_Work required_. With the line that contains "The width and height of the screenshot is (1568, 370)." as the final line, return every line from the start of the data below exactly.

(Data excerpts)
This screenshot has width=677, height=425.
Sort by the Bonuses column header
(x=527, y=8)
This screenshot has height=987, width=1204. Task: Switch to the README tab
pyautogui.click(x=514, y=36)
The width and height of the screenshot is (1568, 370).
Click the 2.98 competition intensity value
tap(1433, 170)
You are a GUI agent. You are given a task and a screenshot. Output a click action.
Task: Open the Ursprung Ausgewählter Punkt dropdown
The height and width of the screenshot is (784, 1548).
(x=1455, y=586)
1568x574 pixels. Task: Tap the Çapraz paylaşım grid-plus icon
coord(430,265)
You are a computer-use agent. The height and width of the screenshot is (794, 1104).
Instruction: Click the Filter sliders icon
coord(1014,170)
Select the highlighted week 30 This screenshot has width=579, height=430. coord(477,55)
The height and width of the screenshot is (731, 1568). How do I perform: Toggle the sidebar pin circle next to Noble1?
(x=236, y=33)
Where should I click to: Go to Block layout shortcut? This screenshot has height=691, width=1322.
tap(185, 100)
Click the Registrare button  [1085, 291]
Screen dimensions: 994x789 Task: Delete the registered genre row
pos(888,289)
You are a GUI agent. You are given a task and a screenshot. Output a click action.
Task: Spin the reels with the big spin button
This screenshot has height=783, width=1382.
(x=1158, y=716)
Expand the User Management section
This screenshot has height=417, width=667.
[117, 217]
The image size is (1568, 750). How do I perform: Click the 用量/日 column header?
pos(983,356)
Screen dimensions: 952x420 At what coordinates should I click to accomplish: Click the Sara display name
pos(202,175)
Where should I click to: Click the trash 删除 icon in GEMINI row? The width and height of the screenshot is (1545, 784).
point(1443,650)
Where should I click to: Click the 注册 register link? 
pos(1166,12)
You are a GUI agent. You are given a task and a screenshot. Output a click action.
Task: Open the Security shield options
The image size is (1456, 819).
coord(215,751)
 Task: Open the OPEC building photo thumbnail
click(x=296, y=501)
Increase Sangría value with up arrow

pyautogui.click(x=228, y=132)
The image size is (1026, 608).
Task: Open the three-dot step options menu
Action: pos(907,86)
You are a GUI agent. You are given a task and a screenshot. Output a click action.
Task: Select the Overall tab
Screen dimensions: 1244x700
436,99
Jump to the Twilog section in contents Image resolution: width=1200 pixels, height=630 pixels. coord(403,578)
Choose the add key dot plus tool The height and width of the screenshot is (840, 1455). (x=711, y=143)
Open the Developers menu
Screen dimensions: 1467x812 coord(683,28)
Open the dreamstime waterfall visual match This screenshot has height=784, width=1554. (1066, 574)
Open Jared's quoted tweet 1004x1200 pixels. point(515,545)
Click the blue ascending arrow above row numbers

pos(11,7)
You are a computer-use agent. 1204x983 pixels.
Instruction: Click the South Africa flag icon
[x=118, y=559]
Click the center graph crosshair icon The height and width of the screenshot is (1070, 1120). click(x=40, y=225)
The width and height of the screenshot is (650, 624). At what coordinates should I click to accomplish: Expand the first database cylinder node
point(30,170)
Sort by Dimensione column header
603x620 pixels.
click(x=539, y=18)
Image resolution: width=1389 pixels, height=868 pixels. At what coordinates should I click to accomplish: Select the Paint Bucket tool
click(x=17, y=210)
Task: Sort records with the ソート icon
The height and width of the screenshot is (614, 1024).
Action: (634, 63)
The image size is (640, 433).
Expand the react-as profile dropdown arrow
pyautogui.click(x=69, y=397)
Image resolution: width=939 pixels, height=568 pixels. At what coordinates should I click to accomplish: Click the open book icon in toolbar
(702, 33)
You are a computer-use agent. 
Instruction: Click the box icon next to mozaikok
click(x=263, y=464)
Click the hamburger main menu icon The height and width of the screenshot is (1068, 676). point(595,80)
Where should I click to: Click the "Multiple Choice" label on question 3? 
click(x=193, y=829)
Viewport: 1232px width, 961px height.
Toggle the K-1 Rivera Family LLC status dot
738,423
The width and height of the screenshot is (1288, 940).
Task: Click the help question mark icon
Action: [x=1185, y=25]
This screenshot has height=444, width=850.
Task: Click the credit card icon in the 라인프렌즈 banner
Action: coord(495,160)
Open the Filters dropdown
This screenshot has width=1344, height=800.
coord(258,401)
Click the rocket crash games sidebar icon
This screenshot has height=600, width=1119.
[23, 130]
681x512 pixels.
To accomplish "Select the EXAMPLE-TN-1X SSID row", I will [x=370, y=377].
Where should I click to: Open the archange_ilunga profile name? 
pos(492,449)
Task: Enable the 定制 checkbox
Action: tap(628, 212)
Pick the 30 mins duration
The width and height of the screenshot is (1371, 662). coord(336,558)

_Result below_.
This screenshot has width=677, height=425.
Sort by the Bonuses column header
(x=527, y=8)
This screenshot has height=987, width=1204. Task: Switch to the README tab
pyautogui.click(x=514, y=36)
The width and height of the screenshot is (1568, 370).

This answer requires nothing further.